Under the deal announced late on Wednesday, Tritium’s existing shareholders will own 70 per cent of the combined company, while Decarbonization Plus holders will own 30 per cent. Tritium shareholders are subject to a six-month lock-up of their shares, with 12 months for Decarbonization investors. The transaction values Tritium, which is forecasting 2021 revenues of $US84 million, at $US1.2 billion ($1.55 billion).
The pro-forma enterprise value of the combined company of $US1.4 billion excluding cash to go onto the balance sheet implies a ratio between enterprise value and estimated revenues in 2025 of 0.9 times and EV to EBITDA of four times.
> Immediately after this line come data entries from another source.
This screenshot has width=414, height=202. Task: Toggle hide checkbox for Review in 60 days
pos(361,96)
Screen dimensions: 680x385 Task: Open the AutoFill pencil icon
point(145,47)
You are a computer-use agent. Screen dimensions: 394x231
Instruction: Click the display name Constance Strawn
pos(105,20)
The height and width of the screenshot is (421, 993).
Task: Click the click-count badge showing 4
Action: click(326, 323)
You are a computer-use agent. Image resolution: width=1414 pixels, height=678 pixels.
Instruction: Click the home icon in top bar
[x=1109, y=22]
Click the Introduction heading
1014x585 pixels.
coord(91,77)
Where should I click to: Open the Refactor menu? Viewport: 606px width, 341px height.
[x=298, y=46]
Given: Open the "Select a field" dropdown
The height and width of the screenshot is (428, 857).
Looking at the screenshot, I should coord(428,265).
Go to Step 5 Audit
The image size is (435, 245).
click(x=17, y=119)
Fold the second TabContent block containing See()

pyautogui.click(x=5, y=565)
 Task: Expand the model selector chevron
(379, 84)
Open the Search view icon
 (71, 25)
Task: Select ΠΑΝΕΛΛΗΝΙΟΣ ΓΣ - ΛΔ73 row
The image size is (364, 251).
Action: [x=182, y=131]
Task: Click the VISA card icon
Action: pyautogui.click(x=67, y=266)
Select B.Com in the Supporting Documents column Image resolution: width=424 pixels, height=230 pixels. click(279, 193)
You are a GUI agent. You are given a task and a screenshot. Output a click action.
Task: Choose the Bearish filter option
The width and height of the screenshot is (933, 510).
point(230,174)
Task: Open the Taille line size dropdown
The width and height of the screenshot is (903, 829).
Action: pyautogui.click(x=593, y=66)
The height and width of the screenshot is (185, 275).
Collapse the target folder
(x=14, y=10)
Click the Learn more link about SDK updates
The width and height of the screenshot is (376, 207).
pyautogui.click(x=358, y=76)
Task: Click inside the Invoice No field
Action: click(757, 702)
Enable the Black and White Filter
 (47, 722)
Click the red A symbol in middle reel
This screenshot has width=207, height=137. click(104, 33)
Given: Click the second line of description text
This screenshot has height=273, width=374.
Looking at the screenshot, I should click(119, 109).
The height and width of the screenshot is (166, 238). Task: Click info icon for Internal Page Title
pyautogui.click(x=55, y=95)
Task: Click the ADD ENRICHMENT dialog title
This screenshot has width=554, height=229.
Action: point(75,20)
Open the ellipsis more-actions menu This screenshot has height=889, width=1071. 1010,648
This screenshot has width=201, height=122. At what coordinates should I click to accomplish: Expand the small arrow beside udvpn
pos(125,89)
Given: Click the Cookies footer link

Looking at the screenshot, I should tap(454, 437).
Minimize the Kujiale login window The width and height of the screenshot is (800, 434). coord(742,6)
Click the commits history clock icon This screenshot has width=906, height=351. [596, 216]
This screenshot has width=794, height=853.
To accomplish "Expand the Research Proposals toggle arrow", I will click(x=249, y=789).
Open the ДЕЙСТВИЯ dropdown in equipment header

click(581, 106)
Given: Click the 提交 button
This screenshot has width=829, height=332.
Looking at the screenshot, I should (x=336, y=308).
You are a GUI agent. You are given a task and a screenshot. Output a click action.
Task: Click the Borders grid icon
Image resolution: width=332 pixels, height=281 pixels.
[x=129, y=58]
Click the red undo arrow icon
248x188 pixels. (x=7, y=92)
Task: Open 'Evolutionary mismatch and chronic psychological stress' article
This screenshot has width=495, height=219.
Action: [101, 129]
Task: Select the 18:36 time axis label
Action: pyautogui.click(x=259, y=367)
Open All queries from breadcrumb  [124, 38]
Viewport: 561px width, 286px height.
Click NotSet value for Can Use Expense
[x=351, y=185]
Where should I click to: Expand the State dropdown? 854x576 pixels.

The listing will result in a paper windfall for Mr St Baker, the biggest investor in Tritium with about 25 per cent, whose stake in the merged company on listing will be about $385 million.
The funding from the deal will be used to expand Tritium’s manufacturing operation, including a ramp-up of its US factory in Torrance, Los Angeles, and to establish a European facility. Its existing factory in Brisbane will be used as its Asia-Pacific manufacturing hub.
While “double unicorns” – listings of start-ups topping $2 billion in valuation as opposed to $1 billion for “unicorns” – are uncommon, the Tritium news comes just weeks after fast-growing tech company SafetyCulture achieved the prized status after a venture capital funding round led by New York-based Insight Partners.
The popularity of special purpose acquisition companies, or SPACs, hit new heights in the US last year but slowed in early 2021 as the white-hot market for the speculative companies cooled.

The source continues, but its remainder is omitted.